As is clear from the above description, according to the current converter according to the present invention, changes in the voltage between the base and emitter of the transistor in the voltage-current converter do not affect the characteristics, and the conversion coefficient changes to the resistance value. The linearity is improved.

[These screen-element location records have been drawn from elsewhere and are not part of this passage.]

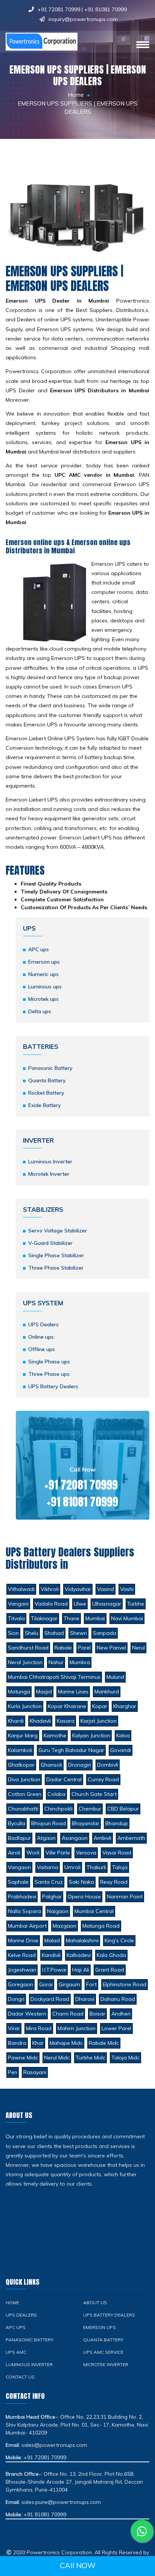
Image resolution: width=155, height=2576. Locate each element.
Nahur (56, 1662)
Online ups (41, 1336)
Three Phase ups (49, 1374)
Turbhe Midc (90, 2057)
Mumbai (95, 1618)
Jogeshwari (22, 1969)
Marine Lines (73, 1691)
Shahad (54, 1633)
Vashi (127, 1589)
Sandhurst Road (28, 1647)
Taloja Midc (125, 2057)
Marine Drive (23, 1940)
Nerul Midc (57, 2057)
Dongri (16, 1999)
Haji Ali (80, 1969)
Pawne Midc (23, 2057)
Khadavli (40, 1720)
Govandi (120, 1750)
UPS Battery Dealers (53, 1386)
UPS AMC (16, 2352)
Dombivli (107, 1764)
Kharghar (124, 1706)
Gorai (46, 1984)
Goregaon (20, 1984)
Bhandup (116, 1823)
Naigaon (57, 1911)
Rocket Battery (46, 1092)
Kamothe (55, 1735)
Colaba (56, 1794)
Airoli (14, 1852)
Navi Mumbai (127, 1618)
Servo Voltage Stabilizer (57, 1230)
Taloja (120, 1867)
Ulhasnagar (106, 1603)
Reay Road (114, 1882)
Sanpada (104, 1633)
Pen (12, 2072)
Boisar (97, 2013)
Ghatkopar (21, 1764)
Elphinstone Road (124, 1984)
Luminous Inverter (50, 1161)
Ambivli (102, 1838)
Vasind (105, 1589)
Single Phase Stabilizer (56, 1255)
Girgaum (69, 1984)
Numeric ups (43, 974)
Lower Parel (116, 2028)
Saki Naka (81, 1882)
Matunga (19, 1691)
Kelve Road (22, 1955)
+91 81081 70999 (105, 9)
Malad (52, 1940)
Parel (84, 1647)
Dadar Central (64, 1779)
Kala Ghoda (111, 1955)
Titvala (16, 1618)
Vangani (18, 1603)
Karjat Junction (99, 1720)
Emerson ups (44, 961)
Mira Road (39, 2028)
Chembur (90, 1808)
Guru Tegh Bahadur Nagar (71, 1750)
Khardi (16, 1720)
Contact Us (20, 2377)
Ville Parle (58, 1852)
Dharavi (84, 1999)
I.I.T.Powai (54, 1969)
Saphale (18, 1882)
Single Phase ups (49, 1361)
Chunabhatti (23, 1808)
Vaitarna (47, 1867)
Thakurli (96, 1867)
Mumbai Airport (27, 1925)
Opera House (84, 1896)
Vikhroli (50, 1589)
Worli (33, 1852)
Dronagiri (79, 1764)
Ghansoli (51, 1764)
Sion (13, 1633)
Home (76, 94)
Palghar (52, 1896)
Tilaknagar (44, 1618)
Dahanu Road (117, 1999)
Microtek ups (43, 999)
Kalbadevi (79, 1955)
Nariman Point (125, 1896)
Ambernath (131, 1838)
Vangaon (19, 1867)
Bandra (17, 2043)
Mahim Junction (77, 2028)
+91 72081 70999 (59, 9)
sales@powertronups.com (54, 2445)
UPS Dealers (43, 1324)
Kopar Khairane (67, 1706)
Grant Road (109, 1969)
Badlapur (19, 1838)
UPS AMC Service (103, 2352)
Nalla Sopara (24, 1911)
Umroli (72, 1867)
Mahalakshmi (82, 1940)
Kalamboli (20, 1750)
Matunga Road (101, 1925)
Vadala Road (51, 1603)
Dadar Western (27, 2013)
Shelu (31, 1633)
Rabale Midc (104, 2043)
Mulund (115, 1677)
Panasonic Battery (50, 1068)
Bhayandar (85, 1823)
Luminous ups (45, 986)
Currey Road (103, 1779)
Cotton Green (24, 1794)
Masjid (44, 1691)
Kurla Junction (25, 1706)
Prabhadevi (22, 1896)
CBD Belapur (123, 1808)
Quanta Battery (47, 1080)
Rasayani (34, 2072)
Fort (91, 1984)
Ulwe (80, 1603)
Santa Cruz (49, 1882)
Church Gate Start (94, 1794)
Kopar (99, 1706)
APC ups (38, 949)
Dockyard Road (49, 1999)
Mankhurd (106, 1691)
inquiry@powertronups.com (83, 19)
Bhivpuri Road (48, 1823)
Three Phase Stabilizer (56, 1267)
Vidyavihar (78, 1589)
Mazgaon (64, 1925)
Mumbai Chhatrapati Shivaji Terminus (54, 1677)
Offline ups (41, 1349)
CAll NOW (78, 2565)
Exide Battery (44, 1105)
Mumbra (80, 1662)
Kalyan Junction (91, 1735)
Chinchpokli (58, 1808)
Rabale (63, 1647)
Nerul (138, 1647)
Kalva (123, 1735)
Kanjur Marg (23, 1735)
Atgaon (46, 1838)
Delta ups (39, 1011)
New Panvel (111, 1647)
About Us (95, 2302)
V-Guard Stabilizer (50, 1243)
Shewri (78, 1633)
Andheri (121, 2013)
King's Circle (119, 1940)
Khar (38, 2043)
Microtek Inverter (48, 1173)
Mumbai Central (94, 1911)
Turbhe (135, 1603)
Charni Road (68, 2013)
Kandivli (51, 1955)
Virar (14, 2028)
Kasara (65, 1720)
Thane (71, 1618)
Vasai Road (116, 1852)
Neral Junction (25, 1662)
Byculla (16, 1823)
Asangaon (75, 1838)
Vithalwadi (21, 1589)
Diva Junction (24, 1779)
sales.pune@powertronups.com (61, 2502)
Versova (86, 1852)
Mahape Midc (66, 2043)
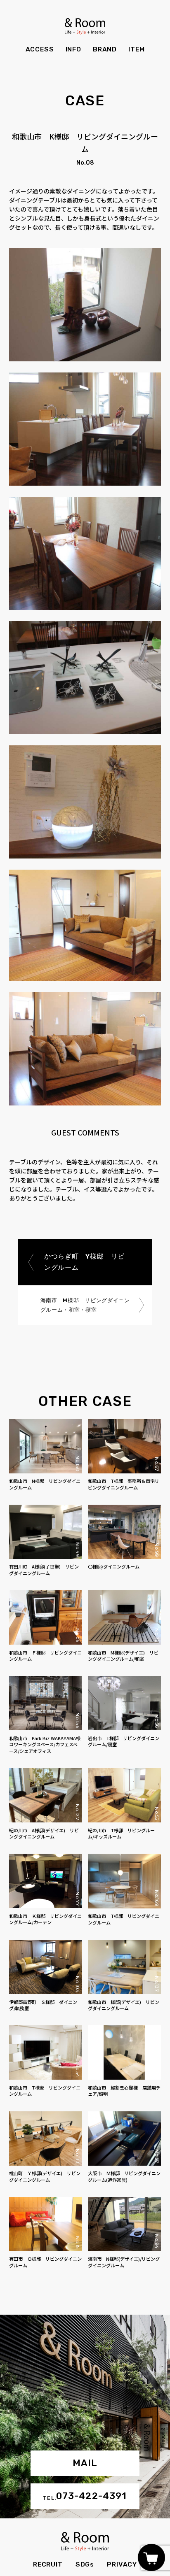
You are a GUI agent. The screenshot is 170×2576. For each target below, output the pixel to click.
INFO (73, 49)
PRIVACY (122, 2564)
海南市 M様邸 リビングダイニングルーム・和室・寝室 (85, 1305)
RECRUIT (48, 2564)
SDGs (85, 2564)
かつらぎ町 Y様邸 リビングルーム (84, 1261)
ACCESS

[Brief explanation of drawings]

FIG. 1 is a circuit diagram showing a prior art of a current amplifier according to the present invention, and FIG. 2 is a circuit diagram showing a prior art of a current amplifier according to the present invention.
3 is a circuit diagram showing a second embodiment, FIG. 4 is a block circuit diagram showing an application example of the present invention, and FIG. 5 is a circuit showing an equivalent circuit of FIG. 4. It is a diagram. 3... Voltage-current conversion circuit, 5... Resistor, 6,
7...Third and fourth transistors, 8, 9...First and second input terminals, 13, 14...Fifth and sixth transistors
transistors, 15... second differential transistor pair, 19... second current source, 31, 32... first and second transistors, 33... first differential transistor pair, 34, 35 ...Seventh and eighth transistors, 36...First current source.

Claims (1)

[Scope of Claims] 1. First and second transistors of a first conductivity type whose bases are connected to first and second input terminals, respectively; and each base of which is connected to each of the first and second transistors. third and fourth transistors of a second conductivity type connected to each emitter and having a resistor connected between each emitter; a first current source that supplies a constant current from a reference potential to each of the emitters; A resistor is connected between the emitters, each collector is connected to each collector of the third and fourth transistors, and a DC bias is fed back from each collector to the base of the transistor, and each emitter is connected to each other. 1st
conductivity type fifth and sixth transistors, each base being connected to each base of the fifth and sixth transistors, each collector being connected to each of the first and second emitters, and each emitter being connected to each of the first and second emitters; a first differential transistor pair comprising seventh and eighth transistors of a first conductivity type connected to each other; a second current source connected to a common emitter of the first differential transistor pair; a second differential transistor pair consisting of a ninth and tenth transistor, each base of which is connected to each base of the fifth and sixth transistors, and each emitter of which is connected to each other; a third current source connected to the common emitters of the pair.